* **Text section**
—————

Because most philosophies that frown on reproduction don't survive.

Wednesday, May 26, 2010

A Frank Breech of Trust, revisited.

No, baby #5 is not breech, thank God! She seems to be firmly head down here at 33 1/2 weeks. But, for whatever reason, the post I put up in 2008 about Jack being breech is one of our biggest Google hits, so I'm reposting it for whoever is out there looking for info on breech babies.

So we're at 36 weeks now. Everything is in readiness for the home birth. I've got my kit, I've packed all the supplies I need where the midwives can find them easily, I've cleaned my room and the bathroom. We're all set except for one thing: baby has flipped breech.

The problem with this is that these days, not so many people want to deliver a breech baby vaginally. My midwife, with almost thirty years' experience, has only assisted at three or four breech births. Doctors are reluctant to allow vaginal breech births because of the slight risk of the cord getting pinched and cutting off oxygen to the baby -- and I'll grant that, if it happens to your baby, the statistics on the low incidence of occurrence mean nothing. So we're looking at opposite ends of the medical intervention spectrum -- if baby flips head-down, we can have a home birth; if he stays breech, we have to go to the hospital and have a c-section. Needless to say, I'm rooting for the former.

It turns out there are various methods for encouraging a baby to rotate, one of which is for the mother to lay pretty much upside down. This is about as uncomfortable as it looks (though less uncomfortable than a c-section, I keep telling myself). The awkward part is not in maintaining the position for twenty minutes at a time, but in getting into it in the first place. Baby does respond, especially when I put a bag of ice on his head to encourage him to wriggle away up toward the pelvis. (Image from

Other low-intervention methods include massage, chiropractic adjustment (though my friends tell me that no chiropractor will see you without an x-ray, which seems counterproductive in this case), acupuncture, and swimming. I have a massage scheduled for this weekend, and I'm going to need it after laying on my neck and shoulders for twenty minutes at a stretch. I also have an appointment with a doctor to discuss external version, should the at-home fixes fail. This involves the doctor rotating the baby from the outside, sounds to be quite painful ("Like ligaments tearing," the midwife suggested), and needs to be done after 37 weeks in a hospital with ultrasound monitoring in case baby gets tangled up in his cord and needs an immediate c-section. I'm praying we don't have to take it that far.

—————

* **Record excerpts**
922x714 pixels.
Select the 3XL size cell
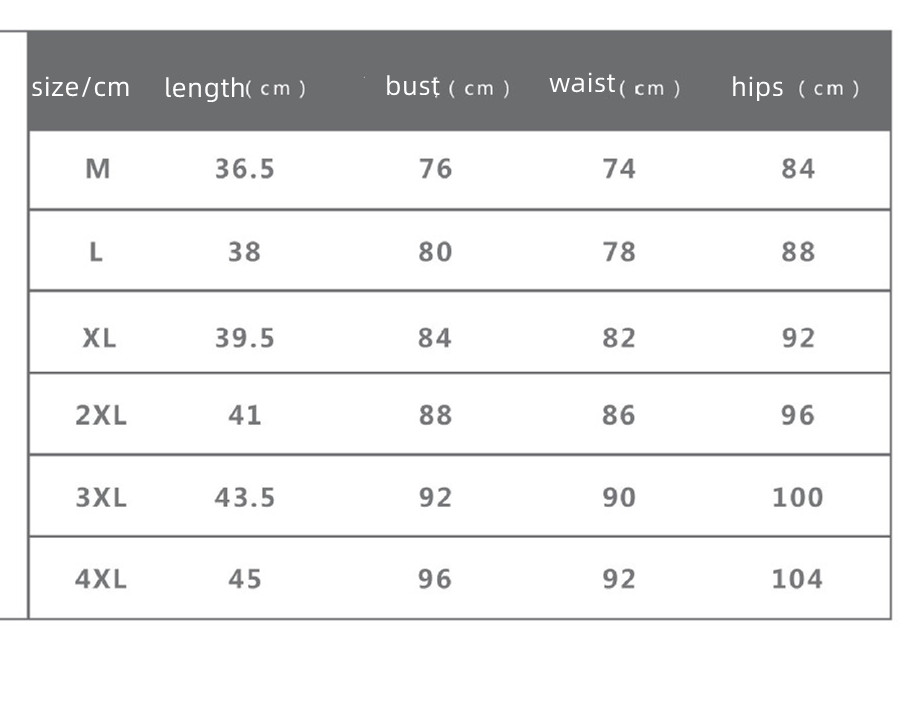pyautogui.click(x=101, y=497)
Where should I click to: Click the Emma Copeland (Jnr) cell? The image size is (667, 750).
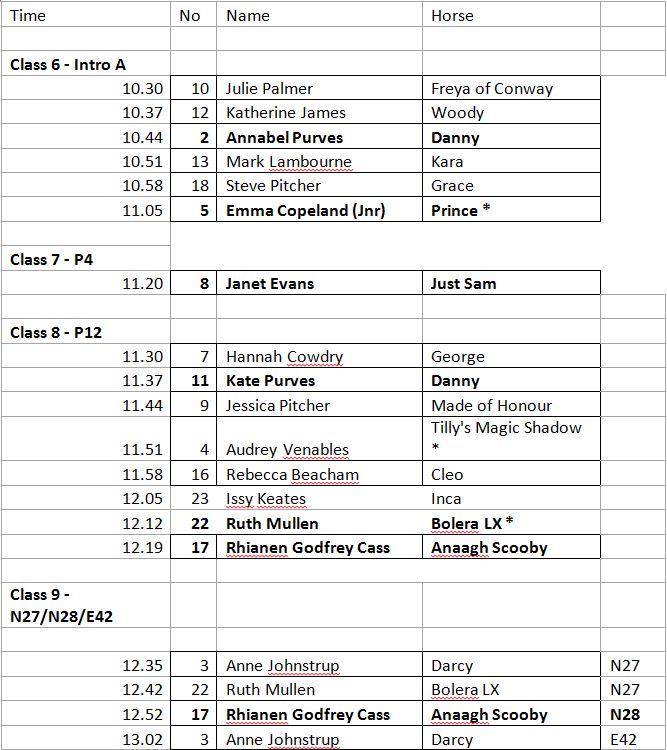point(305,210)
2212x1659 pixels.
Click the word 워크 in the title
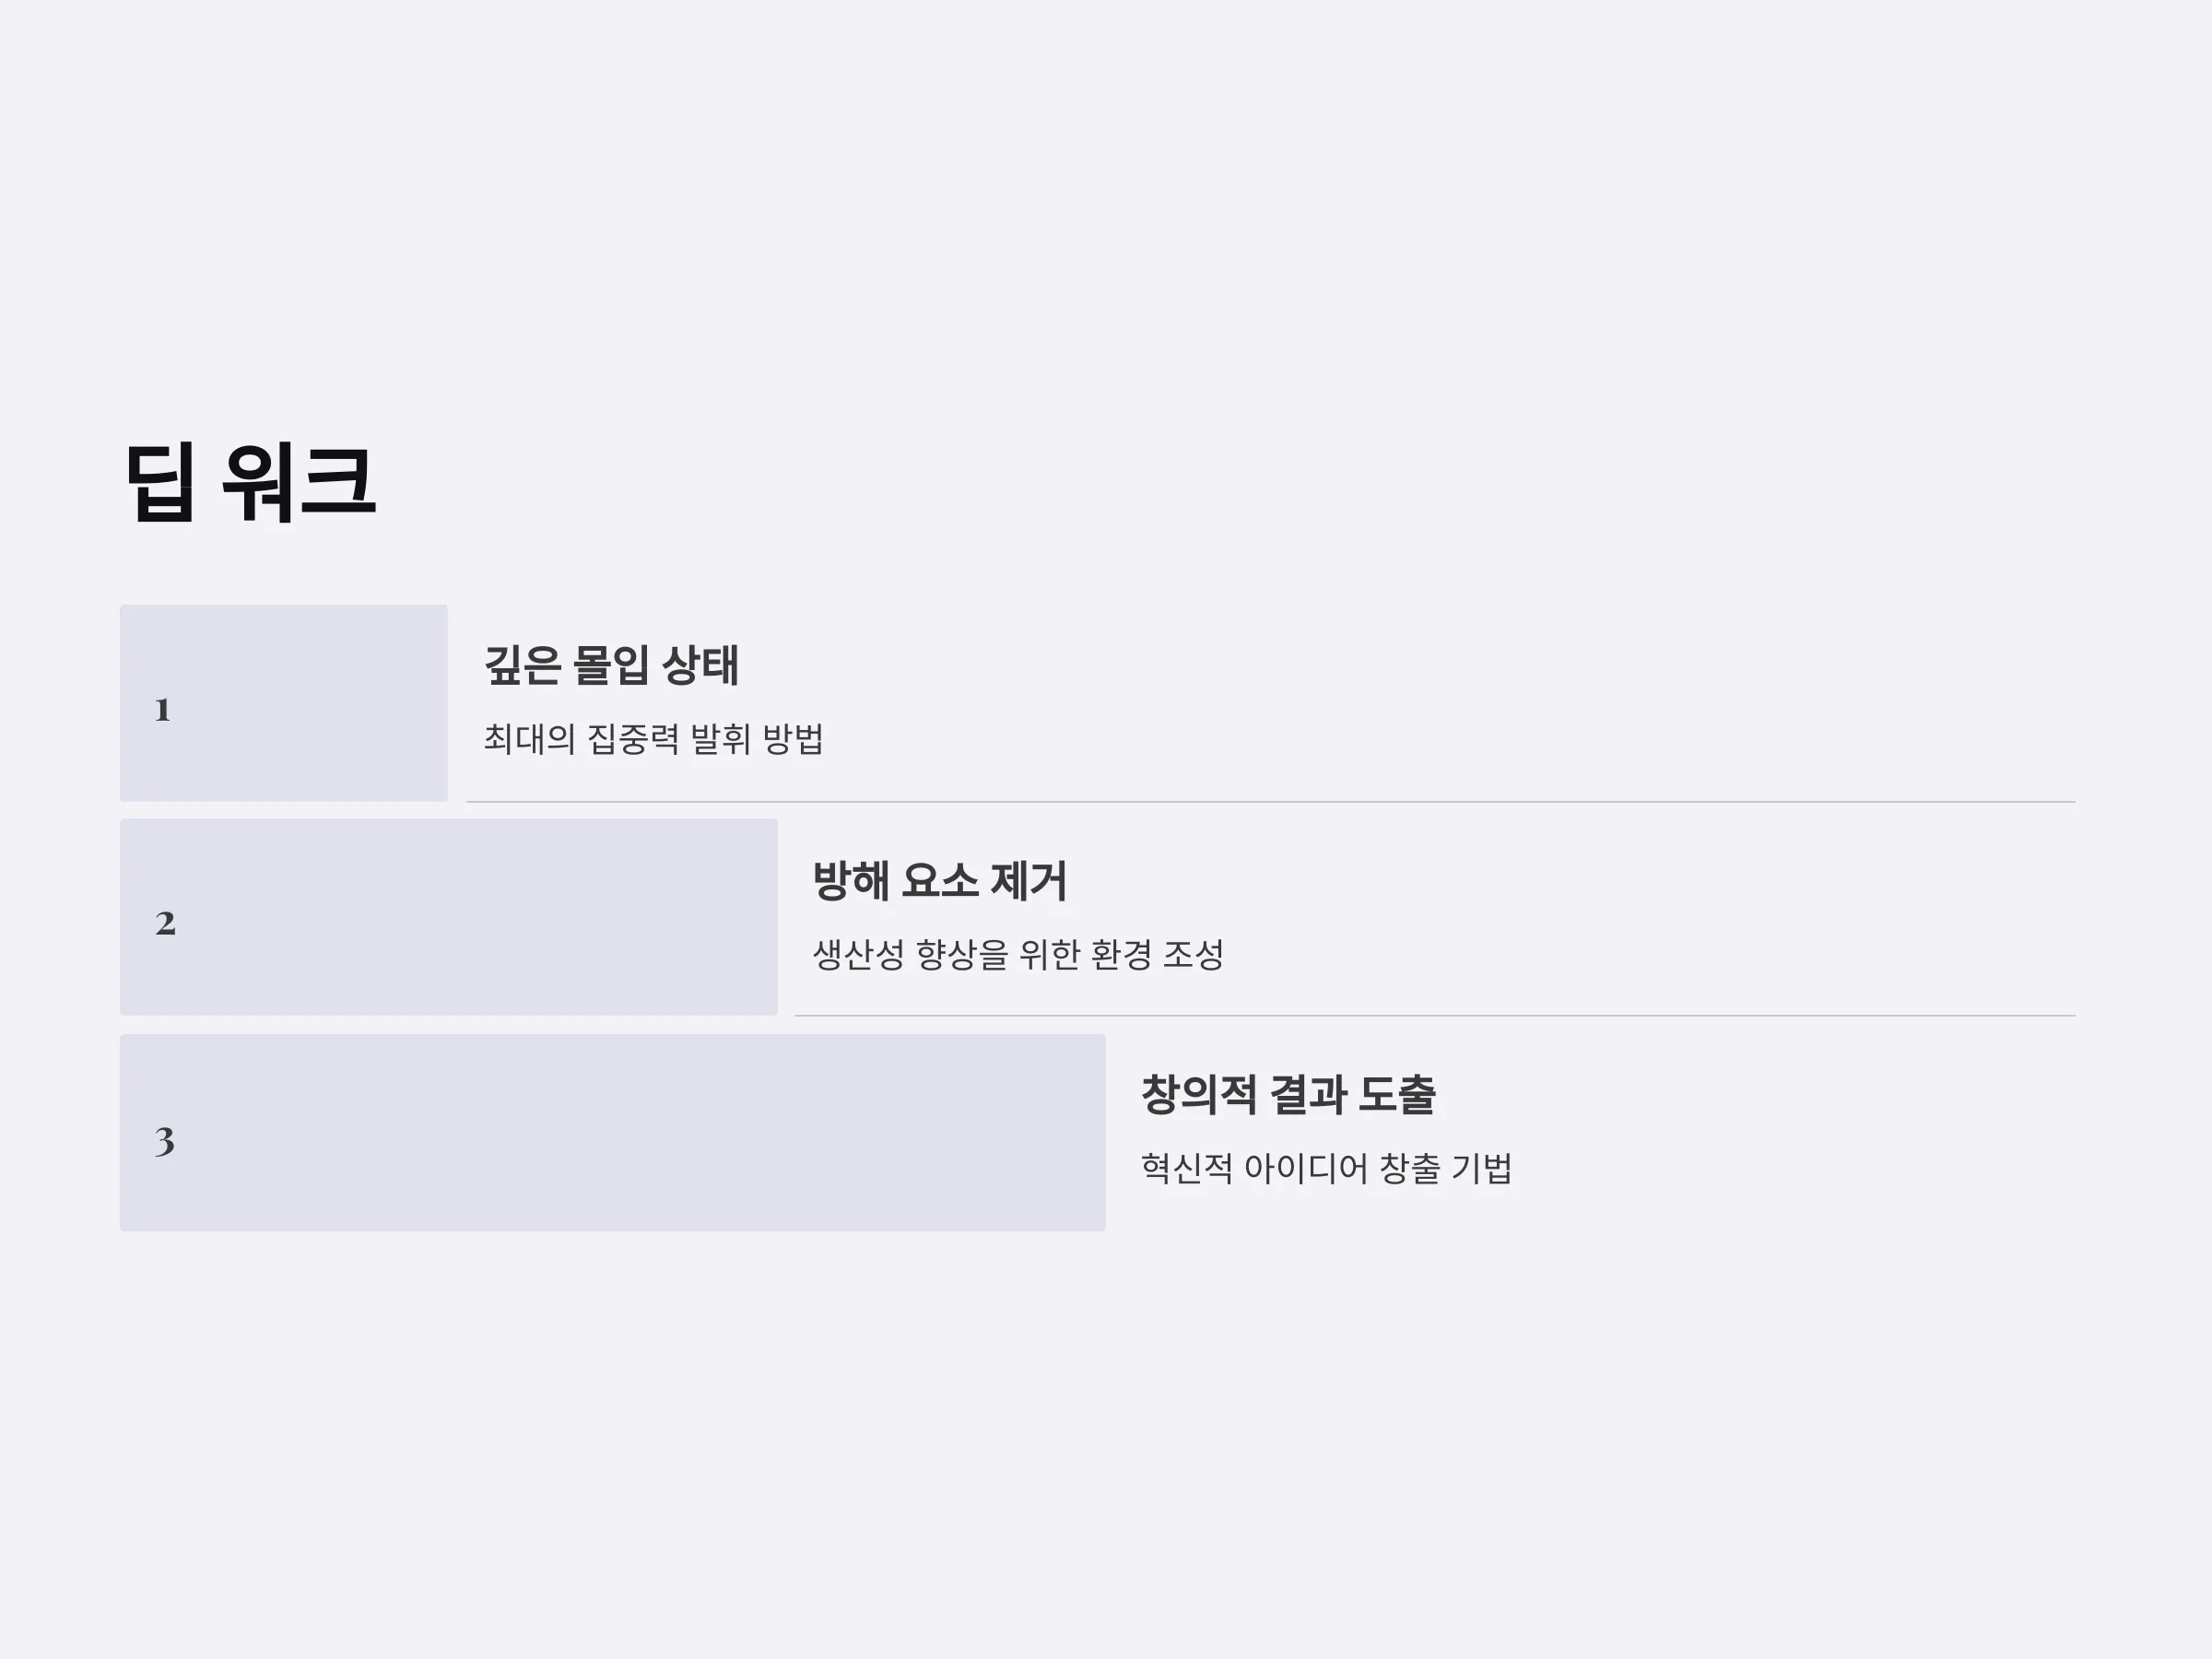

—————

* **Exercise instructions**
From the breech baby post, list the methods named after "Other low-intervention methods include".

* **Expected output**
Massage, chiropractic adjustment, acupuncture, swimming